Optimization methods for solving matrix equations
Juan Zhang, Xiao Luo
TL;DR
This work reframes the Sylvester equation and the continuous algebraic Riccati equation (CARE) as optimization problems and compares several optimization-based solvers. It shows that a constrained convex approach using the $\ell_{2,1}$-norm (CCOM) yields global convergence for Sylvester solves but is not scalable, while classical quasi-Newton methods (DFP, BFGS) with Wolfe-Powell line search provide robust, efficient Sylvester solutions. For CARE, the study develops a unified ADMM framework and then couples it with a Newton method (Newton-ADMM) to achieve superior efficiency, demonstrated by numerical experiments. Overall, the paper highlights a spectrum of optimization-based strategies for matrix equations, with Newton-ADMM offering a practical, scalable path to fast CARE solutions, albeit with sensitivity to algorithmic parameters that warrant further tuning and study.
Abstract
In this paper, we focus on using optimization methods to solve matrix equations by transforming the problem of solving the Sylvester matrix equation or continuous algebraic Riccati equation into an optimization problem. Initially, we use a constrained convex optimization method (CCOM) to solve the Sylvester matrix equation with $\ell_{2,1}$-norm, where we provide a convergence analysis and numerical examples of CCOM; however, the results show that the algorithm is not efficient. To address this issue, we employ classical quasi-Newton methods such as DFP and BFGS algorithms to solve the Sylvester matrix equation and present the convergence and numerical results of the algorithm.
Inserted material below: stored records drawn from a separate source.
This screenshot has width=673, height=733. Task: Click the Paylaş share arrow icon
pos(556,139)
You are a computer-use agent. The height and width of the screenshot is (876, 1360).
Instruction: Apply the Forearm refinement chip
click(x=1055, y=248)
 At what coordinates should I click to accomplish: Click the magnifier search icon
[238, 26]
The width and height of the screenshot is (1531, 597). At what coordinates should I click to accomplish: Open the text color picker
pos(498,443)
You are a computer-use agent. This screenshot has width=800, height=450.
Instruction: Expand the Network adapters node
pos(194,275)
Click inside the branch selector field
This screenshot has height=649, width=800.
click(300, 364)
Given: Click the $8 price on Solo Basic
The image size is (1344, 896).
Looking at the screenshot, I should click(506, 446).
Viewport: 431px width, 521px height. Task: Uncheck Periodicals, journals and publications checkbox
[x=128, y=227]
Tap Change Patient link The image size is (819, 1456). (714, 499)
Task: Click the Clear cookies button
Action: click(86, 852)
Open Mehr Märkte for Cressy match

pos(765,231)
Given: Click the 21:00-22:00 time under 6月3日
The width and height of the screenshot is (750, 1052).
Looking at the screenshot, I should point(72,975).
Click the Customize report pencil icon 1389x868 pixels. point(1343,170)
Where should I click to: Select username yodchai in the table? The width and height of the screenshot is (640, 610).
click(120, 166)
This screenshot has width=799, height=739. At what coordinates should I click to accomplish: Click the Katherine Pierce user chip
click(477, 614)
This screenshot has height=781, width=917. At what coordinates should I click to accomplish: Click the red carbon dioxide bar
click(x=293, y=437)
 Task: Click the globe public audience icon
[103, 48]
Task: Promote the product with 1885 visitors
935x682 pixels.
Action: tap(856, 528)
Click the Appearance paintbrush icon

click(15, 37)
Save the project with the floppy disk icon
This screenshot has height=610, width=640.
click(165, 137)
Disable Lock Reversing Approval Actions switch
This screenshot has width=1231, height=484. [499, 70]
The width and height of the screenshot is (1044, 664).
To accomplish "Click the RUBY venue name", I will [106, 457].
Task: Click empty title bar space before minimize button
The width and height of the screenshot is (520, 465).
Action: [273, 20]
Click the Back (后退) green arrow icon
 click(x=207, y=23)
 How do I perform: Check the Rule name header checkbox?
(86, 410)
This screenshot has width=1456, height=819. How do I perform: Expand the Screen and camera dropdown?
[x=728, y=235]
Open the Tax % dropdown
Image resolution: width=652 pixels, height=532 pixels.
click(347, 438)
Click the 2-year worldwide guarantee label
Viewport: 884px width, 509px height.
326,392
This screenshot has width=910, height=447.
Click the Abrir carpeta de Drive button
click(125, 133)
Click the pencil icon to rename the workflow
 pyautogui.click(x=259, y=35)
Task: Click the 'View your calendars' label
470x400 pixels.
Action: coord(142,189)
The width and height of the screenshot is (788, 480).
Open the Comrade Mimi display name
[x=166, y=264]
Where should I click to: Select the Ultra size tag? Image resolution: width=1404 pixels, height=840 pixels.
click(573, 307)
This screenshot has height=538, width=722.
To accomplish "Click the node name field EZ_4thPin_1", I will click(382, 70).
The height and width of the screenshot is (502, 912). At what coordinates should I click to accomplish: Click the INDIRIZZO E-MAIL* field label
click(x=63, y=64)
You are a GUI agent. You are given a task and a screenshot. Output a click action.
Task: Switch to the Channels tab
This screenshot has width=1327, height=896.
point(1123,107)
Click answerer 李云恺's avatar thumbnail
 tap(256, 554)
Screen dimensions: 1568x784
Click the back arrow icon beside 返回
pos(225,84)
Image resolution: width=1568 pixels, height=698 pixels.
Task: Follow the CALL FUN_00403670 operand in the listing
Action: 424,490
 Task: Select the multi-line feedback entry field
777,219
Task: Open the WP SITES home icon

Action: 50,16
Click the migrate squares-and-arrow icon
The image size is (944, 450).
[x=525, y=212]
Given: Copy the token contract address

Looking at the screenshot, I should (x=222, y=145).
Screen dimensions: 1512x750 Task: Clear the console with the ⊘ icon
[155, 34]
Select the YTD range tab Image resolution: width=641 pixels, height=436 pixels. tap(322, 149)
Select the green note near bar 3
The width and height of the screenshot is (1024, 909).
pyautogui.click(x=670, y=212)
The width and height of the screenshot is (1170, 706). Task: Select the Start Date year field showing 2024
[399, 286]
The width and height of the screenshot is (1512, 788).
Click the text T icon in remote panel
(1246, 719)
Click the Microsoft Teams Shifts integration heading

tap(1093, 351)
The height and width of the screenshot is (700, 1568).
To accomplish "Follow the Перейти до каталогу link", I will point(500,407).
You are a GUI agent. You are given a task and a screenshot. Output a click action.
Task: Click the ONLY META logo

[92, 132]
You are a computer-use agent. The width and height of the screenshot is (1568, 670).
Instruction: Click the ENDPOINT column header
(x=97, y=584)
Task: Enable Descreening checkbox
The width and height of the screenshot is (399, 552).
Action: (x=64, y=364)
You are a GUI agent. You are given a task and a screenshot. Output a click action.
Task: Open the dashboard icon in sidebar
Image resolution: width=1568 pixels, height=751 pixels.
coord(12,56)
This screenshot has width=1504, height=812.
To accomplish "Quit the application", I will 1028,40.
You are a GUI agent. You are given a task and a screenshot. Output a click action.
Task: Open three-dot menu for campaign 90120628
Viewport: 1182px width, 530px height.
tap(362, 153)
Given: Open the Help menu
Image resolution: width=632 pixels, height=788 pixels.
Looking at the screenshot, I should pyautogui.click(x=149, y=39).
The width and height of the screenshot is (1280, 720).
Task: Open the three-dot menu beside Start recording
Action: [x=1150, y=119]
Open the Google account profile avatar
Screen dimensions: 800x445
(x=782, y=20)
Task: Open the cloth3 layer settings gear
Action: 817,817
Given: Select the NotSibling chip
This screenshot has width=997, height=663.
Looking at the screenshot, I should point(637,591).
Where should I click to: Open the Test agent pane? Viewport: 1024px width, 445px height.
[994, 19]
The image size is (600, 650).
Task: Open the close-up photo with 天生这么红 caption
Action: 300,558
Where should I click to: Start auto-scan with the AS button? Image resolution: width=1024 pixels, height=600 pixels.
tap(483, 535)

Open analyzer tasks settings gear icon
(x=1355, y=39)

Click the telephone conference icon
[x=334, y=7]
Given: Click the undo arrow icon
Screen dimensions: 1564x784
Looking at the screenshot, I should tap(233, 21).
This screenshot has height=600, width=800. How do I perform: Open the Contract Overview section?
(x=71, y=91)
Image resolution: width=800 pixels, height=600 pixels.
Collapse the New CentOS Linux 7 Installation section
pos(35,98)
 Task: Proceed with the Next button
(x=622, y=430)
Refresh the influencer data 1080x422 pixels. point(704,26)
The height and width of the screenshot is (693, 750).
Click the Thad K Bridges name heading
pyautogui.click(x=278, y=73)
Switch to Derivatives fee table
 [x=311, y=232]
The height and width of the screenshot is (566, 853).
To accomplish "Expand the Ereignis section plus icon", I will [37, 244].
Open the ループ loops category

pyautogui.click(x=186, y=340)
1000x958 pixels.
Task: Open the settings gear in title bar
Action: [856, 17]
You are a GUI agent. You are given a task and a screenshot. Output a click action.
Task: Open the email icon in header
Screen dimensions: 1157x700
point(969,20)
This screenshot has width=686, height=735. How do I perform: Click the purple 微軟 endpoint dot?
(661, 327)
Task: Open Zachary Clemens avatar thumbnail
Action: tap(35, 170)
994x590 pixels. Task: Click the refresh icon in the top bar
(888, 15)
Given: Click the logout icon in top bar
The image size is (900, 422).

Additionally, we compare these algorithms with the CG algorithm and AR algorithm, and our results demonstrate that the presented algorithms are effective. Furthermore, we propose a unified framework of the alternating direction multiplier method (ADMM) for directly solving the continuous algebraic Riccati equation (CARE), and we provide the convergence and numerical results of ADMM. Our experimental results indicate that ADMM is an effective optimization algorithm for solving CARE. Finally, to improve the effectiveness of the optimization method for solving Riccati equation, we propose the Newton-ADMM algorithm framework, where the outer iteration of this method is the classical Newton method, and the inner iteration involves using ADMM to solve Lyapunov matrix equations inexactly. We also provide the convergence and numerical results of this algorithm, which our results demonstrate are more efficient than ADMM for solving CARE.